§ **Work item**:
Word for word, restate the lines from the start of the data below through the line containing "Liam.m (522, 916)".

§ **Pixel coordinate grounding data**:
..............................

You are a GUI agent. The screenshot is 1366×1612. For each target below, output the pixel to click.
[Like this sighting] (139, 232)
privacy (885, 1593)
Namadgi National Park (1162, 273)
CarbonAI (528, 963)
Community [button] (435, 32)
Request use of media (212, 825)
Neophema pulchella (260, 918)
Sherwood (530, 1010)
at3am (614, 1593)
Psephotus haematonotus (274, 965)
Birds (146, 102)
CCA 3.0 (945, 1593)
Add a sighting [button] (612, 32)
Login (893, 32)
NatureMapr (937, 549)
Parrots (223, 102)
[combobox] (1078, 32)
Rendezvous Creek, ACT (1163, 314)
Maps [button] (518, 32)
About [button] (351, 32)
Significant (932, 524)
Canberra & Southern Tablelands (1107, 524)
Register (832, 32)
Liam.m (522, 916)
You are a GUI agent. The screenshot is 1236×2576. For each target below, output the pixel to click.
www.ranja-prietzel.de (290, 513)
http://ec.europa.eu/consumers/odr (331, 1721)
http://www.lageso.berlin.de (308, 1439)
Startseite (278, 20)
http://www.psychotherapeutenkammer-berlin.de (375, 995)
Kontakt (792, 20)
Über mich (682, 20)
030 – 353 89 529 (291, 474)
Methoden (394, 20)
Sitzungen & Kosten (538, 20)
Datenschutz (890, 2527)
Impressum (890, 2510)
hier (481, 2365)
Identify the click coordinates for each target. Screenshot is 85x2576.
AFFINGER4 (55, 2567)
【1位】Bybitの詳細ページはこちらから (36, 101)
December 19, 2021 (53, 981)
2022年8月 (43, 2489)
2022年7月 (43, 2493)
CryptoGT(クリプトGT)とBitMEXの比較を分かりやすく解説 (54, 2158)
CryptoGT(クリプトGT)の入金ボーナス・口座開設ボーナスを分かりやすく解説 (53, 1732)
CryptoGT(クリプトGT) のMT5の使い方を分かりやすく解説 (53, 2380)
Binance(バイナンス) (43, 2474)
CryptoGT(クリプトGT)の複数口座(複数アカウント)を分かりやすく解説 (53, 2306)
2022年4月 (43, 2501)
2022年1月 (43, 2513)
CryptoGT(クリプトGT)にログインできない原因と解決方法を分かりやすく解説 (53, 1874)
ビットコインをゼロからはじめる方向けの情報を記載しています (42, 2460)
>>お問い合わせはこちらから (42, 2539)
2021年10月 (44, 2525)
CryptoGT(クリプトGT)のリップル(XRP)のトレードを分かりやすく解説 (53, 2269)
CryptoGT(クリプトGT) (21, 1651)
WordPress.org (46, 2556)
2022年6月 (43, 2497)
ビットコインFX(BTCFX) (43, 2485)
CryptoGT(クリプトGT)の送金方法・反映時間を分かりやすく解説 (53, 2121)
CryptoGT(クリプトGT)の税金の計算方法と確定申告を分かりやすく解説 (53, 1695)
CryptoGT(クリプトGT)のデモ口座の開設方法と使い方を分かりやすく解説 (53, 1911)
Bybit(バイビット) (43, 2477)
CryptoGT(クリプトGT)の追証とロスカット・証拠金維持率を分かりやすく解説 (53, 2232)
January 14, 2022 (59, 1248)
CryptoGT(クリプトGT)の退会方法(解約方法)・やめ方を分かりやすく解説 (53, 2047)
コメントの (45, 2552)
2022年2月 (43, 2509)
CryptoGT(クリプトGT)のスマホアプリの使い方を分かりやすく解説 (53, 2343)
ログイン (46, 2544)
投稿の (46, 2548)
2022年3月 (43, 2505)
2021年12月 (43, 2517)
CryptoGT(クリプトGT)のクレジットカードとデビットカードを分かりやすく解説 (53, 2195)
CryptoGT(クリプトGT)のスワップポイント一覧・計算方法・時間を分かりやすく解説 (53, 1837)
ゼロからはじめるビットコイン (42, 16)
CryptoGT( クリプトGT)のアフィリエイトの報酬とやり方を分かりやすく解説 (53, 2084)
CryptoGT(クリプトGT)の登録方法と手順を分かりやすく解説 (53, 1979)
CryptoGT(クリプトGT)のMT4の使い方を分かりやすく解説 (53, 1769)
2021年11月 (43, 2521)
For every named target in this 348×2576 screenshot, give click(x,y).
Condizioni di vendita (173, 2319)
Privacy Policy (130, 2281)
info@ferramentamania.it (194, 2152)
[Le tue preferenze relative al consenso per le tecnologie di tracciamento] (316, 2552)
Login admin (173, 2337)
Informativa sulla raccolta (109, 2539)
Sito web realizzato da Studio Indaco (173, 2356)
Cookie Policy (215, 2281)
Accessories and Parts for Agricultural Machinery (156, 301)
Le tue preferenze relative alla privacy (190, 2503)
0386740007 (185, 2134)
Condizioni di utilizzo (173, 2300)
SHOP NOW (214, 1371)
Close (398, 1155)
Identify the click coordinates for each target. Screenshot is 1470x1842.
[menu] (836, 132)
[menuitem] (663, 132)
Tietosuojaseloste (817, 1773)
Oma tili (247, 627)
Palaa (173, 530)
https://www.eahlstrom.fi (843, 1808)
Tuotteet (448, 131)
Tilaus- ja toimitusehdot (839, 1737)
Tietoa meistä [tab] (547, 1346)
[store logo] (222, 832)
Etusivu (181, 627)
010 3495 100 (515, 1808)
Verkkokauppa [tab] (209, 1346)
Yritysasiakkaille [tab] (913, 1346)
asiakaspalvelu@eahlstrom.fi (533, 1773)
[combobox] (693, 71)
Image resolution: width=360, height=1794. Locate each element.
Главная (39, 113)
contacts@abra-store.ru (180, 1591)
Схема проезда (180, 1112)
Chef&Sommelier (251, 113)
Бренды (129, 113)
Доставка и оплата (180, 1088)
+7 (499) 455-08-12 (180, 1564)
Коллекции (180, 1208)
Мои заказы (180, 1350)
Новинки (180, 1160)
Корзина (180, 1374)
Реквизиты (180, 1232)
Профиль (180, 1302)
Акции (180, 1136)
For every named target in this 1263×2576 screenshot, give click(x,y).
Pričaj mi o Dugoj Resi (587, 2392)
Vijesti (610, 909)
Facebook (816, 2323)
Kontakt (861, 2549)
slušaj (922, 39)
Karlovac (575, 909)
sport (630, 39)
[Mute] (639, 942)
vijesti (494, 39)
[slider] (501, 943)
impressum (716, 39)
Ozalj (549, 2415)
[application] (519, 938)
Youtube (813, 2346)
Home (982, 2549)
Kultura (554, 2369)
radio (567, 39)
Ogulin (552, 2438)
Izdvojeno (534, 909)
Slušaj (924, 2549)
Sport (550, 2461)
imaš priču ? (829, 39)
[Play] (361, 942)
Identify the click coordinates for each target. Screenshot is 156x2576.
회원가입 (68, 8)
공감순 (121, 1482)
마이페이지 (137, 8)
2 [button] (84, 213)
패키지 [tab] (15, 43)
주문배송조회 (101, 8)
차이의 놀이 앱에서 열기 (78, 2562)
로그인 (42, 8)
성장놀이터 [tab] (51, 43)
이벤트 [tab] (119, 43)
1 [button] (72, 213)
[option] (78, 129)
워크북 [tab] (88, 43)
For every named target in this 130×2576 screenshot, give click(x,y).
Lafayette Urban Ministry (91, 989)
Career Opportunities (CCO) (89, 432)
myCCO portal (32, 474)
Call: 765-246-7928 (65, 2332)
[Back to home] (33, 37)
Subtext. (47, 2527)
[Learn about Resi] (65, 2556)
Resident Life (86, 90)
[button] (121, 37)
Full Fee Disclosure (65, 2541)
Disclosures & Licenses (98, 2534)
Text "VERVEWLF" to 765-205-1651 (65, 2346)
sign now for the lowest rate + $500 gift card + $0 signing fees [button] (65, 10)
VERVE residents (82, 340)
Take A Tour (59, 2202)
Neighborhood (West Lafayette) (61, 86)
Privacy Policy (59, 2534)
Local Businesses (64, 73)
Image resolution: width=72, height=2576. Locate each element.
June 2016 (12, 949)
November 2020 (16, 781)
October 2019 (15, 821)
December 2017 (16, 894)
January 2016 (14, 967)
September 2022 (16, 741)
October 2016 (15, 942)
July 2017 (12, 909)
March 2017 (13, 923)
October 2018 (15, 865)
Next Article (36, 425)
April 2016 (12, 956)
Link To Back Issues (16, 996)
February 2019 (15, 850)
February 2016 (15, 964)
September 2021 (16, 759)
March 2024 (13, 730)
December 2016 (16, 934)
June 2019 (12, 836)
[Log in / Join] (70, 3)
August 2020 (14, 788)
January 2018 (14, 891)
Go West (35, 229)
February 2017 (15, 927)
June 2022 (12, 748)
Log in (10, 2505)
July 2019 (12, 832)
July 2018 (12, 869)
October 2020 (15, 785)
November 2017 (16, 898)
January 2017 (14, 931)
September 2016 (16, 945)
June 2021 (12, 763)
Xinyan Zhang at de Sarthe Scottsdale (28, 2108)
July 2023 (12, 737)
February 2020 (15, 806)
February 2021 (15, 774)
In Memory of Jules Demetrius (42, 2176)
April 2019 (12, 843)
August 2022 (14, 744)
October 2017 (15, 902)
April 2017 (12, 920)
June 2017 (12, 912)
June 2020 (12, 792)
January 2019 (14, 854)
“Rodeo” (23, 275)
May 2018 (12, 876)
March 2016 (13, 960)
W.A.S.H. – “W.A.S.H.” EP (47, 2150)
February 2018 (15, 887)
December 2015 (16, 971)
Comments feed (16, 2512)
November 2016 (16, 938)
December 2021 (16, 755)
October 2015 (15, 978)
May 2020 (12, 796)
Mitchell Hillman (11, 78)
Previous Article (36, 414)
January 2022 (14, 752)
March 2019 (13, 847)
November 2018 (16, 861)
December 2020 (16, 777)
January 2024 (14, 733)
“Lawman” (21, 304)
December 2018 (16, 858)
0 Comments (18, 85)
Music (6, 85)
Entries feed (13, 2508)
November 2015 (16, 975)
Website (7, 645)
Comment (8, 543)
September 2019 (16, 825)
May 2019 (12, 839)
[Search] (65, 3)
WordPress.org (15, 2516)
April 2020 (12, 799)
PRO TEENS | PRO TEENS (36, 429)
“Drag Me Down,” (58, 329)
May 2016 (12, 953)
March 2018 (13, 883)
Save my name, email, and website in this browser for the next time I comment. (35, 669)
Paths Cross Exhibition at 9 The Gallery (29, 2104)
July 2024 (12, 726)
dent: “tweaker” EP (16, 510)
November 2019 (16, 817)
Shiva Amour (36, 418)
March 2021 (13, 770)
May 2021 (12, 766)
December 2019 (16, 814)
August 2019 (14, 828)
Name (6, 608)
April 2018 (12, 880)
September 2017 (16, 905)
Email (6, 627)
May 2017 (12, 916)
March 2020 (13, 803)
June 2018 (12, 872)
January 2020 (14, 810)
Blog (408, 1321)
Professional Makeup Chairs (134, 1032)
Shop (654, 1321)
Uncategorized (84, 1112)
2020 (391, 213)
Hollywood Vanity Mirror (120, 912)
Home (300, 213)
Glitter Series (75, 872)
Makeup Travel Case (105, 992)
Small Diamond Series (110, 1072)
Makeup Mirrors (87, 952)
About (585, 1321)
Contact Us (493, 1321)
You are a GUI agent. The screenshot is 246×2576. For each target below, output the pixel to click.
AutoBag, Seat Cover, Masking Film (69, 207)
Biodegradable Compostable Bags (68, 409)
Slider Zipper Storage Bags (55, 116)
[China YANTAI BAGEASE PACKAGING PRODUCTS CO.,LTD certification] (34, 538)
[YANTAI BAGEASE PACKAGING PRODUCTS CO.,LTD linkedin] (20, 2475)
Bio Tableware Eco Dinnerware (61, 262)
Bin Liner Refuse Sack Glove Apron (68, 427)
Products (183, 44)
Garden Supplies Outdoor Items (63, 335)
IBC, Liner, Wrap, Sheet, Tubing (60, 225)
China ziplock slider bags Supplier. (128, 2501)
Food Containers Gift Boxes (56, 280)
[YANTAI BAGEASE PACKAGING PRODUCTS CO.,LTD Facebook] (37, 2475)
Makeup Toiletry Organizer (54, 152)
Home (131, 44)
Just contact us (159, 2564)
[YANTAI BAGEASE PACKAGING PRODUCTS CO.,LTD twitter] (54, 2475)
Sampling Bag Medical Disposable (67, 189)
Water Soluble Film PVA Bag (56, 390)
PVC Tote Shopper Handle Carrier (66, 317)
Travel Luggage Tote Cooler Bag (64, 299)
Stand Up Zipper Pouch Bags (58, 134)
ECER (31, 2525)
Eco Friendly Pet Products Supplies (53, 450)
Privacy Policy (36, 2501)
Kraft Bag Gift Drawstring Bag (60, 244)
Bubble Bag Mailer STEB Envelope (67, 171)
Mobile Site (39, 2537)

..............................

§ **Answer area**:
You are a GUI agent. The screenshot is 1366×1612. For each target below, output the pixel to click.
[Like this sighting] (139, 232)
privacy (885, 1593)
Namadgi National Park (1162, 273)
CarbonAI (528, 963)
Community [button] (435, 32)
Request use of media (212, 825)
Neophema pulchella (260, 918)
Sherwood (530, 1010)
at3am (614, 1593)
Psephotus haematonotus (274, 965)
Birds (146, 102)
CCA 3.0 (945, 1593)
Add a sighting [button] (612, 32)
Login (893, 32)
NatureMapr (937, 549)
Parrots (223, 102)
[combobox] (1078, 32)
Rendezvous Creek, ACT (1163, 314)
Maps [button] (518, 32)
About [button] (351, 32)
Significant (932, 524)
Canberra & Southern Tablelands (1107, 524)
Register (832, 32)
Liam.m (522, 916)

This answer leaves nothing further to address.